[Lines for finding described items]
______________________________

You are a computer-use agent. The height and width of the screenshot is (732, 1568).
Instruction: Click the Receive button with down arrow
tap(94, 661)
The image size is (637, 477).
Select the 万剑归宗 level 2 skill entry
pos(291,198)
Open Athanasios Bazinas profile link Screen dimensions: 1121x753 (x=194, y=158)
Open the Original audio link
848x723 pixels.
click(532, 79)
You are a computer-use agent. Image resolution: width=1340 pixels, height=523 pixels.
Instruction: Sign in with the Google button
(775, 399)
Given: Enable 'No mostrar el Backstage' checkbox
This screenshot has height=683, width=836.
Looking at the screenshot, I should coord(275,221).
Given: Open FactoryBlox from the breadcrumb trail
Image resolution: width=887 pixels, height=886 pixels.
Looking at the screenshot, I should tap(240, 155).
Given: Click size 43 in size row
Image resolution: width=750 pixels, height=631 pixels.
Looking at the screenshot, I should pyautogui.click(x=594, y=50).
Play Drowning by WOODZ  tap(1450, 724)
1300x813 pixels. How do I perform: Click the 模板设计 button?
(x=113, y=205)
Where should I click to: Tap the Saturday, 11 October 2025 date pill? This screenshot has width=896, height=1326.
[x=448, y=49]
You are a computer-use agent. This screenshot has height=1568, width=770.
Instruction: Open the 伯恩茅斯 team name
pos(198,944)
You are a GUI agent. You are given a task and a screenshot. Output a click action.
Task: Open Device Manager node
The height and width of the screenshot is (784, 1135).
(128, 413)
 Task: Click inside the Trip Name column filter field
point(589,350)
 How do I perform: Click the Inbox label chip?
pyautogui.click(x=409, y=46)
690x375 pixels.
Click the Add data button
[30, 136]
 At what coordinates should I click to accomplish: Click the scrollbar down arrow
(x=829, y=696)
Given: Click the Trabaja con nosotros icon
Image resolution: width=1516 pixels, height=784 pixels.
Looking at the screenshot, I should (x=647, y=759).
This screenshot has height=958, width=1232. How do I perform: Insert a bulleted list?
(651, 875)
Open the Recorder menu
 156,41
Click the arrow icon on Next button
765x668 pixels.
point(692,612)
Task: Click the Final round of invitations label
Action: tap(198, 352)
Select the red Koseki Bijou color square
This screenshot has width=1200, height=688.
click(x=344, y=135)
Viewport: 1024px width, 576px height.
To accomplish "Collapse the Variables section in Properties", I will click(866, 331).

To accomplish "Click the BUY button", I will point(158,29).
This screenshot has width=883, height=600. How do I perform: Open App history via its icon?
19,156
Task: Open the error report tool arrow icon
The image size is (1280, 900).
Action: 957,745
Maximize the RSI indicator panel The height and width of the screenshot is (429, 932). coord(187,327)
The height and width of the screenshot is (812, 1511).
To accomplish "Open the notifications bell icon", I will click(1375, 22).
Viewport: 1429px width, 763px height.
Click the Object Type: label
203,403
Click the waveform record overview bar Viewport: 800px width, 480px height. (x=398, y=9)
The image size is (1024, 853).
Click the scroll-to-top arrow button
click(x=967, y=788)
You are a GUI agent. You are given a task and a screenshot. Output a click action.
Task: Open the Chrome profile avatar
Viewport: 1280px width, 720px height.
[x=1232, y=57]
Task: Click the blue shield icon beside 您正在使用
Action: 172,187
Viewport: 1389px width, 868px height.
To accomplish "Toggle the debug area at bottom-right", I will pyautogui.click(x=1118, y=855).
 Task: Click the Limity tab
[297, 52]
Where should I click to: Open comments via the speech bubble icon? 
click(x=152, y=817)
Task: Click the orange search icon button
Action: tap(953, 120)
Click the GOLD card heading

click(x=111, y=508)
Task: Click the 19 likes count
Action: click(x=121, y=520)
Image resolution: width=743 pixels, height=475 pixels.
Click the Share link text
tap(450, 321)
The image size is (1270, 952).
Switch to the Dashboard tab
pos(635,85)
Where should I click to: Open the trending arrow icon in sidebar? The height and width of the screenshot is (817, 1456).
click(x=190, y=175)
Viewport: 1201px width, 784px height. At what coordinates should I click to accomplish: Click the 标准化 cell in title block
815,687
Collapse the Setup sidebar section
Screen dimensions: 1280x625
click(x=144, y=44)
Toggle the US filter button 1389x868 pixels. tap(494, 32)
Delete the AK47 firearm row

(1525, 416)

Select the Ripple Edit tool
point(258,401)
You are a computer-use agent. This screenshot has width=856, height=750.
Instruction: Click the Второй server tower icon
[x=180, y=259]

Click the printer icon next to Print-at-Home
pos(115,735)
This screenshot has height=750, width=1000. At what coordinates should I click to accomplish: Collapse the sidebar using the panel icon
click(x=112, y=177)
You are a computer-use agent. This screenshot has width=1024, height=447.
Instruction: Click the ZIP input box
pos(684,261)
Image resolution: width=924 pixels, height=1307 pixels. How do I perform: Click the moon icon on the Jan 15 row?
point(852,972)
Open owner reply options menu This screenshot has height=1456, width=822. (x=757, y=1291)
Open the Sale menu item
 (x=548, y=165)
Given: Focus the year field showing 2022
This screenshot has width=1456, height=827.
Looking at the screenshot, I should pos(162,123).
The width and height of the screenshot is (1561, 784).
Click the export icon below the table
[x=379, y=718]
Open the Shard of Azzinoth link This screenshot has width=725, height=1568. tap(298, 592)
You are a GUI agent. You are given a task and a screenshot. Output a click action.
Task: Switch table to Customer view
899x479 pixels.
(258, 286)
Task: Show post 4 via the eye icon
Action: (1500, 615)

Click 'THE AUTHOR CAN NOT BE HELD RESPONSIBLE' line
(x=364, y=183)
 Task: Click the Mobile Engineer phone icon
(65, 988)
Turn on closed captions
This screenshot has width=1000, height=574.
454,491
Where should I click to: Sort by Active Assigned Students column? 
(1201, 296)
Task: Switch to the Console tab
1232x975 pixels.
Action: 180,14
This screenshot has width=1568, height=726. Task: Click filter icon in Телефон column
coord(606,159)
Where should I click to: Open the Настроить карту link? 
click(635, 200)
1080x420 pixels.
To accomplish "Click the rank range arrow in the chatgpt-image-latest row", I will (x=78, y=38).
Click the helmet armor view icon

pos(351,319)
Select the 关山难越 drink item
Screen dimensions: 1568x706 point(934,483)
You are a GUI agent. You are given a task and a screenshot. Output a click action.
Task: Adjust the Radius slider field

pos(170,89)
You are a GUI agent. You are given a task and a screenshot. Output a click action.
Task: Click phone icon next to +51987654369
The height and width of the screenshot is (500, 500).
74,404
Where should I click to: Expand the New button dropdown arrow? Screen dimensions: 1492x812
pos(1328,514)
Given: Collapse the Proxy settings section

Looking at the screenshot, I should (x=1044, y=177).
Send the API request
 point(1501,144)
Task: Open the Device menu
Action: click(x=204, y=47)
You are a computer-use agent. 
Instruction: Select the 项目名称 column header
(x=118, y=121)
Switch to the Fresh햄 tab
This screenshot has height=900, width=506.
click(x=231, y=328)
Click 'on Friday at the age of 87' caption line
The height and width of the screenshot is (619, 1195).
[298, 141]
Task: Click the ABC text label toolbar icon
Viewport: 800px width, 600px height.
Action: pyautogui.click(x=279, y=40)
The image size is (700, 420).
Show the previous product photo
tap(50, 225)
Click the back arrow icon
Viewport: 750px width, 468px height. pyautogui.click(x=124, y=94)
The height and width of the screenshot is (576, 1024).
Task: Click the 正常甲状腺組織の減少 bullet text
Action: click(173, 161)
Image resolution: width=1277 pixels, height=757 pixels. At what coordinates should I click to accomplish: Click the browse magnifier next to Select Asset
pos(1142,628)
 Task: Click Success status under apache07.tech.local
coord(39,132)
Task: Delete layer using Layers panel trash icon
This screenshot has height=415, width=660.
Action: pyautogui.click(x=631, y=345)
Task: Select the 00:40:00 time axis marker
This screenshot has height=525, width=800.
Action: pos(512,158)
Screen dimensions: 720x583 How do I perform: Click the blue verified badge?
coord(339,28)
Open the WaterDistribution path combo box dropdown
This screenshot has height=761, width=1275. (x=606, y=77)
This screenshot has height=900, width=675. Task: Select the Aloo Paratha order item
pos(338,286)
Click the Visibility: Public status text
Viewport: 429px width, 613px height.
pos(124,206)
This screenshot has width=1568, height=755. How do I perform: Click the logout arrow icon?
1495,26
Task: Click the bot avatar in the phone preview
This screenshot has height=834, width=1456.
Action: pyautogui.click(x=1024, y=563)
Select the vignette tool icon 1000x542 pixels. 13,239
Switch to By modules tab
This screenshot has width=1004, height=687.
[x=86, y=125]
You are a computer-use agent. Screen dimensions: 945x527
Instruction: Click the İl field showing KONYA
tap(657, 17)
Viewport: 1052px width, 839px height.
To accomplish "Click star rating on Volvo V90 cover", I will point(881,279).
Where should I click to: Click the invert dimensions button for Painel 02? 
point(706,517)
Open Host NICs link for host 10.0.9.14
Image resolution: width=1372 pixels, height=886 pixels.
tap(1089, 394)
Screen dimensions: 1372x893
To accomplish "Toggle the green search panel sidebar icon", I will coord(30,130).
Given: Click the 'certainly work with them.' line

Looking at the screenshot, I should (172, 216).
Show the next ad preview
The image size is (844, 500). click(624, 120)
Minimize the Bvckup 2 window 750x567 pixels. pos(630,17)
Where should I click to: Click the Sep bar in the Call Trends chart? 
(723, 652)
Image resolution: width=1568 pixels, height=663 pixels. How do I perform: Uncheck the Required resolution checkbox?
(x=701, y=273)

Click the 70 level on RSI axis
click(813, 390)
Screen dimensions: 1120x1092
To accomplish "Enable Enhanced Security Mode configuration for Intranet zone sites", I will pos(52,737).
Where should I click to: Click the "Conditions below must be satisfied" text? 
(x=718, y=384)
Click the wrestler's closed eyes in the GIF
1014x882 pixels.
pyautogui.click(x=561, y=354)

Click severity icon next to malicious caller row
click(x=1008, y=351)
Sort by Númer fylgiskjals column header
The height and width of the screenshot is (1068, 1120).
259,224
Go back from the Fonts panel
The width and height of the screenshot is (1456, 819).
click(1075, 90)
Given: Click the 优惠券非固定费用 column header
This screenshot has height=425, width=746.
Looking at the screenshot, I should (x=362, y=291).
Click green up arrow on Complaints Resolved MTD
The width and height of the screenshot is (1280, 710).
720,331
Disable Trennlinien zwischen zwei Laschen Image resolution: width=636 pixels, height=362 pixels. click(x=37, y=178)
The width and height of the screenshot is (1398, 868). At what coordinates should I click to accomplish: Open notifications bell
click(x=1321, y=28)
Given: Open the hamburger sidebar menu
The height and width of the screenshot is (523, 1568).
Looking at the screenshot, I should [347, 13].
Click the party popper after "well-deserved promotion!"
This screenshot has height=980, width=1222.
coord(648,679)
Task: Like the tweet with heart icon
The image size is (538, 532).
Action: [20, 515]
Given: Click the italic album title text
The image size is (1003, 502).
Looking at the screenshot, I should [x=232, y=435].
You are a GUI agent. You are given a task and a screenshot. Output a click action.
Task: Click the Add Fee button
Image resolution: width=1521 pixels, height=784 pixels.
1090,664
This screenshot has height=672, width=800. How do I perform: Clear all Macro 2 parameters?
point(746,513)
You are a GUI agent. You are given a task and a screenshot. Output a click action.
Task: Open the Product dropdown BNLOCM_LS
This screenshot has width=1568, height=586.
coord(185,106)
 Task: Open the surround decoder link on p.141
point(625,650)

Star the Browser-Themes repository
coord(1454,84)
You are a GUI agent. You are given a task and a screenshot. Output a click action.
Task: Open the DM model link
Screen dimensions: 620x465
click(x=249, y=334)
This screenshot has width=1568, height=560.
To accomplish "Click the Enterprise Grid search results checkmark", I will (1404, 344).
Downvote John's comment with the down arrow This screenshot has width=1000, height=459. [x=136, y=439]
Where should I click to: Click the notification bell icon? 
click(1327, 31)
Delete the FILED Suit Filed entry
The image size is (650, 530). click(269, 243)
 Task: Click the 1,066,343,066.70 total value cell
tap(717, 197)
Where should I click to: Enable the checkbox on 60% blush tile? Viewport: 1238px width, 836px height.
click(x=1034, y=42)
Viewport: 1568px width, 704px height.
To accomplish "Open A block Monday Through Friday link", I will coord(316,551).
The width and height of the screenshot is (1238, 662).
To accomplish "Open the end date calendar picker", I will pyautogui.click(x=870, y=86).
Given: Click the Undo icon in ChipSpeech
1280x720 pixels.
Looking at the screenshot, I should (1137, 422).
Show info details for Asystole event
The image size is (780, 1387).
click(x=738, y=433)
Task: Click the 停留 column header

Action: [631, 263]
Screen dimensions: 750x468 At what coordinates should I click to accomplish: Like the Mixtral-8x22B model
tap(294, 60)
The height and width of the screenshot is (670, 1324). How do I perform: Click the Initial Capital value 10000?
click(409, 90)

______________________________

**Short exercise**
Copy these lines word for word, beginning at the line that contains "Where should I click to: Click the Sep" and stopping after the line that contains "Disable Trennlinien zwischen".

**Expected answer**
Where should I click to: Click the Sep bar in the Call Trends chart? 
(723, 652)
Image resolution: width=1568 pixels, height=663 pixels. How do I perform: Uncheck the Required resolution checkbox?
(x=701, y=273)

Click the 70 level on RSI axis
click(813, 390)
Screen dimensions: 1120x1092
To accomplish "Enable Enhanced Security Mode configuration for Intranet zone sites", I will pos(52,737).
Where should I click to: Click the "Conditions below must be satisfied" text? 
(x=718, y=384)
Click the wrestler's closed eyes in the GIF
1014x882 pixels.
pyautogui.click(x=561, y=354)

Click severity icon next to malicious caller row
click(x=1008, y=351)
Sort by Númer fylgiskjals column header
The height and width of the screenshot is (1068, 1120).
259,224
Go back from the Fonts panel
The width and height of the screenshot is (1456, 819).
click(1075, 90)
Given: Click the 优惠券非固定费用 column header
This screenshot has height=425, width=746.
Looking at the screenshot, I should (x=362, y=291).
Click green up arrow on Complaints Resolved MTD
The width and height of the screenshot is (1280, 710).
720,331
Disable Trennlinien zwischen zwei Laschen Image resolution: width=636 pixels, height=362 pixels. click(x=37, y=178)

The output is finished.